What you need to do: Copy each line of the following data that contains "bottom".

Provided material:
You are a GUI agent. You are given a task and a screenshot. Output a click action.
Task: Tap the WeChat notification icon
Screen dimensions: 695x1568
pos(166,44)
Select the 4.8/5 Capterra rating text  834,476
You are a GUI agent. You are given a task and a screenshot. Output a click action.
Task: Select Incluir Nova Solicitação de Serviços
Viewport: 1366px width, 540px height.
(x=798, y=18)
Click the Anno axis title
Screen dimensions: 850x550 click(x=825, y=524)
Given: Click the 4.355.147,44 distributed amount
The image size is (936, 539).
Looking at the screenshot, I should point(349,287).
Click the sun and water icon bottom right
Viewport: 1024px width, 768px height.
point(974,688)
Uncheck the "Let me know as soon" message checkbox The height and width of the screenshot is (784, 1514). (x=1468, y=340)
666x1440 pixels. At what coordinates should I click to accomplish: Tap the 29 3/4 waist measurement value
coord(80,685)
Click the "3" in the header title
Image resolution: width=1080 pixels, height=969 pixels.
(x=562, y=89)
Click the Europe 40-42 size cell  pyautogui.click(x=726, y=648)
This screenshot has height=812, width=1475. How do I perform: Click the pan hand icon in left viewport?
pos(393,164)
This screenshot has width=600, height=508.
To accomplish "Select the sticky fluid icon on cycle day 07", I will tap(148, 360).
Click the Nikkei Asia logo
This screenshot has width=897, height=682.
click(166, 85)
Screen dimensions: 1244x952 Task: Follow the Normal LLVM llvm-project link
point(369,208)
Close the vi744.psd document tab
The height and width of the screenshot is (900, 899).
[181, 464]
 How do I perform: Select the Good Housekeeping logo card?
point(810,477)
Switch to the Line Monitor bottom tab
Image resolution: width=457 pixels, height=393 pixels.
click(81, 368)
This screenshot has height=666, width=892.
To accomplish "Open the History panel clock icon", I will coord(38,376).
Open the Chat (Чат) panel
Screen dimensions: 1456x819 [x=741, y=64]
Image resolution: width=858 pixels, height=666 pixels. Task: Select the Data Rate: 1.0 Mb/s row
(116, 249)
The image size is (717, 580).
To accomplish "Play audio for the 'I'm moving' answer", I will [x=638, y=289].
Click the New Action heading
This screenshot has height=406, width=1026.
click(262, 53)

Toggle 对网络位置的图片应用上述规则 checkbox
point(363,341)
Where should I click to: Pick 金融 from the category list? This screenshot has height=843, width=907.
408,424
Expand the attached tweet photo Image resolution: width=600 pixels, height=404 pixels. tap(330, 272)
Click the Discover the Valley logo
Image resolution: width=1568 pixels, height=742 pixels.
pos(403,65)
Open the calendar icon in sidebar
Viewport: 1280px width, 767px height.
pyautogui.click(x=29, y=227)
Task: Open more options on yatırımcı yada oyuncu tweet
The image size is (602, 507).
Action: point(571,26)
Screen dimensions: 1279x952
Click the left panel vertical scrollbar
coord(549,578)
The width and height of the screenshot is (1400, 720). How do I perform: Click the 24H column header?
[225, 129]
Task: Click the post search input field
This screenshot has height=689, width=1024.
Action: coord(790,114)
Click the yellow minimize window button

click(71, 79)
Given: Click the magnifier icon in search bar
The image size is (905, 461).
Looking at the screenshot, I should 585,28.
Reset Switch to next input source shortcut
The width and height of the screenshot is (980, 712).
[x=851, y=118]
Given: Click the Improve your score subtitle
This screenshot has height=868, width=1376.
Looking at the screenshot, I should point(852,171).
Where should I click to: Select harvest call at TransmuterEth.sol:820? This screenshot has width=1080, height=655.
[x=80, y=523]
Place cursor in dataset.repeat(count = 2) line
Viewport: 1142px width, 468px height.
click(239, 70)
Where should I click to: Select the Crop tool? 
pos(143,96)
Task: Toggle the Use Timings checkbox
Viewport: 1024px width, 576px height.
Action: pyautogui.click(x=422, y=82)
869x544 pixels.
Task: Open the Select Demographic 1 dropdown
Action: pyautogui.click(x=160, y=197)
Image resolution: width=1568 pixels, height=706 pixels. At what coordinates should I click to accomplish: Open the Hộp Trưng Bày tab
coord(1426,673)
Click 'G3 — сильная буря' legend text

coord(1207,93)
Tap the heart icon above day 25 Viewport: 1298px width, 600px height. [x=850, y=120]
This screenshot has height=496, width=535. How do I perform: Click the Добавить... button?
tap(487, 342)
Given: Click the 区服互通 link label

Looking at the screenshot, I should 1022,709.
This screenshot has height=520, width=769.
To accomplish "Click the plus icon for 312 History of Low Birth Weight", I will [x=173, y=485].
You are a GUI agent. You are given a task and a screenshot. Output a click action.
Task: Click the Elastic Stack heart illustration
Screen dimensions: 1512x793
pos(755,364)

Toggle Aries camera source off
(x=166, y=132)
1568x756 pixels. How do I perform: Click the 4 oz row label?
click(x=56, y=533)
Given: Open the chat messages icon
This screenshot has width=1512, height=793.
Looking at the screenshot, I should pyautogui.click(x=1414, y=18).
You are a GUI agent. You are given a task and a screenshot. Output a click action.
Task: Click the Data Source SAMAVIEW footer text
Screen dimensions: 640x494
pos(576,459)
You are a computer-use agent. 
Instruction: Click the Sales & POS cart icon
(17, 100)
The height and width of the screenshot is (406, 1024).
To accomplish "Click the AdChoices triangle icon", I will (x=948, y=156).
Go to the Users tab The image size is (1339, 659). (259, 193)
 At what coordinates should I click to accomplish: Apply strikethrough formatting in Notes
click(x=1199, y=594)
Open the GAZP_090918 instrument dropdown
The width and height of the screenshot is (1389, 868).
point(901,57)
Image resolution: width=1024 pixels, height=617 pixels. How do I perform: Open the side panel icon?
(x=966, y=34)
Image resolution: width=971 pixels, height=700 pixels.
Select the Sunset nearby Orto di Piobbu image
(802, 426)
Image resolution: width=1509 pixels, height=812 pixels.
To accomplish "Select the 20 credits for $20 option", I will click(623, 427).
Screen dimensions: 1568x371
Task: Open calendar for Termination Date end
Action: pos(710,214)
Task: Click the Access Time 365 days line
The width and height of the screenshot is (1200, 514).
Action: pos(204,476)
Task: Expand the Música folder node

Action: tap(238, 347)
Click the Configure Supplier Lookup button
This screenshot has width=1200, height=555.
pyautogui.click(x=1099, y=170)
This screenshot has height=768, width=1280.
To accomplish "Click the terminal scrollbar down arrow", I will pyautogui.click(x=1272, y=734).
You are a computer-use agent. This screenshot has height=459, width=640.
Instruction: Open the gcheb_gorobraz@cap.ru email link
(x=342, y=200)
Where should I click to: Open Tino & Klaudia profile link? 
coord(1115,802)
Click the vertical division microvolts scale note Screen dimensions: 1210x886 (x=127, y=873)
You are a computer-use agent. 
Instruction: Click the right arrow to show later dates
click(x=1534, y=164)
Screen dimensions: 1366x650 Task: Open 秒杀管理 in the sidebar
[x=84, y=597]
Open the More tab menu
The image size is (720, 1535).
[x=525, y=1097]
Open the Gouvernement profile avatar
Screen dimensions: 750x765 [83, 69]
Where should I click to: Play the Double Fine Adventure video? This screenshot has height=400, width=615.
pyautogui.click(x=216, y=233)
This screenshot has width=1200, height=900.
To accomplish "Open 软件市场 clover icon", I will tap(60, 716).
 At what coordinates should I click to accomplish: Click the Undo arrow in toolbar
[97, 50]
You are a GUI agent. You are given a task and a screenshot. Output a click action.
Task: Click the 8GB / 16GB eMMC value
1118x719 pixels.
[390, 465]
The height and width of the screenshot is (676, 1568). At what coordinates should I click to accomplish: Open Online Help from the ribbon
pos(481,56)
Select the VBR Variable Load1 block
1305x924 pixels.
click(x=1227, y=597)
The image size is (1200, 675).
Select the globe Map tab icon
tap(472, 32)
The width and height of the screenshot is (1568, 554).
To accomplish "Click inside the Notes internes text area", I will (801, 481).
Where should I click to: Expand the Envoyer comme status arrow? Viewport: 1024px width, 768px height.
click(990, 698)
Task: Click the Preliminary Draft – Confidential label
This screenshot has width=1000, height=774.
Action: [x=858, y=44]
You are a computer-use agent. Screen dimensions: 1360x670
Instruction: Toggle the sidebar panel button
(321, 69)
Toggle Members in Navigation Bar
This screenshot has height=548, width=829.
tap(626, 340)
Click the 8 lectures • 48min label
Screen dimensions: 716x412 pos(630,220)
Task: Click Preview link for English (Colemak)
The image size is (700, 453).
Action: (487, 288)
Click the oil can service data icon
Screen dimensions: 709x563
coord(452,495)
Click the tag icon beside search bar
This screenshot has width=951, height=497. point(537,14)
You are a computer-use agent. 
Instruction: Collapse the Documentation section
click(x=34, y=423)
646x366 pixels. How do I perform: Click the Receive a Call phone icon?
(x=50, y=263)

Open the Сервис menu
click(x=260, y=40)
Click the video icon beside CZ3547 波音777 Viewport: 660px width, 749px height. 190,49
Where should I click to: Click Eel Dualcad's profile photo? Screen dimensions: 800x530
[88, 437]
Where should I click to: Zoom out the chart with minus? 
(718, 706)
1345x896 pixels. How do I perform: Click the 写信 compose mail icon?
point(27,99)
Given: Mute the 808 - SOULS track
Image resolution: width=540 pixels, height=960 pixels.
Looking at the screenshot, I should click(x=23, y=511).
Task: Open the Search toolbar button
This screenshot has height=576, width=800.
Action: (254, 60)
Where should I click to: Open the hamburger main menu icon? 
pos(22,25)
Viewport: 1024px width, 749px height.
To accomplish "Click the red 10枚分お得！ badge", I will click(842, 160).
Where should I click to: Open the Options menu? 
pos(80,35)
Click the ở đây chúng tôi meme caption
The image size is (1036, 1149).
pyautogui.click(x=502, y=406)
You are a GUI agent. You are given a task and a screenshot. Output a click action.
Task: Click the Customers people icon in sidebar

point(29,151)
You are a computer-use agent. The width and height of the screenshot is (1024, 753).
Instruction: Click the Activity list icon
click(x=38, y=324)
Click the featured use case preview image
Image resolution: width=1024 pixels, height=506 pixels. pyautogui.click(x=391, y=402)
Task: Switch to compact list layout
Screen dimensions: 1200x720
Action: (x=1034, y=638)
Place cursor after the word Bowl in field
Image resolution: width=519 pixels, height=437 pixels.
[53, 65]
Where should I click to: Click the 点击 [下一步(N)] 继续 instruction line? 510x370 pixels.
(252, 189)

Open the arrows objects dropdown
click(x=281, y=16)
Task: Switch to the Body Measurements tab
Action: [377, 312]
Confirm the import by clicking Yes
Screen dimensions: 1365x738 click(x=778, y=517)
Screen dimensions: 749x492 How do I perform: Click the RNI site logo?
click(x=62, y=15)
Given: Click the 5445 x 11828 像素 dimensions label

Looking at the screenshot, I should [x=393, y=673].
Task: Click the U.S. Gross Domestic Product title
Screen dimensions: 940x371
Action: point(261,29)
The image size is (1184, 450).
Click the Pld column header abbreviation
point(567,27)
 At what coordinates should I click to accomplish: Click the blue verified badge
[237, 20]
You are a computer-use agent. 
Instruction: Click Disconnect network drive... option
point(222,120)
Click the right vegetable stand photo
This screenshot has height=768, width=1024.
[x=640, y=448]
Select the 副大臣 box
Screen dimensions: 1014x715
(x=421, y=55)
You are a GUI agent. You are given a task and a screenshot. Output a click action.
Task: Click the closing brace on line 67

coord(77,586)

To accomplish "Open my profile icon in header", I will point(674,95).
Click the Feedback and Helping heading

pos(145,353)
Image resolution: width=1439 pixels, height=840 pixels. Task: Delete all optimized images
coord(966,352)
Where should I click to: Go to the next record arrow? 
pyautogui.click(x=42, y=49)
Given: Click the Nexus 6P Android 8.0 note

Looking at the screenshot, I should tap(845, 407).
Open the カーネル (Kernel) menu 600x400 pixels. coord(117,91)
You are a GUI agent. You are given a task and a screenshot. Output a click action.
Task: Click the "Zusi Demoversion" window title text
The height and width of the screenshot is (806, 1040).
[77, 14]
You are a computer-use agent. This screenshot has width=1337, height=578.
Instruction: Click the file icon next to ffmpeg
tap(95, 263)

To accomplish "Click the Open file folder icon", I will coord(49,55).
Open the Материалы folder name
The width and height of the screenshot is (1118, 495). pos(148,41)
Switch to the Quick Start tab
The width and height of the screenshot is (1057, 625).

Answer:
Click the sun and water icon bottom right
Switch to the Line Monitor bottom tab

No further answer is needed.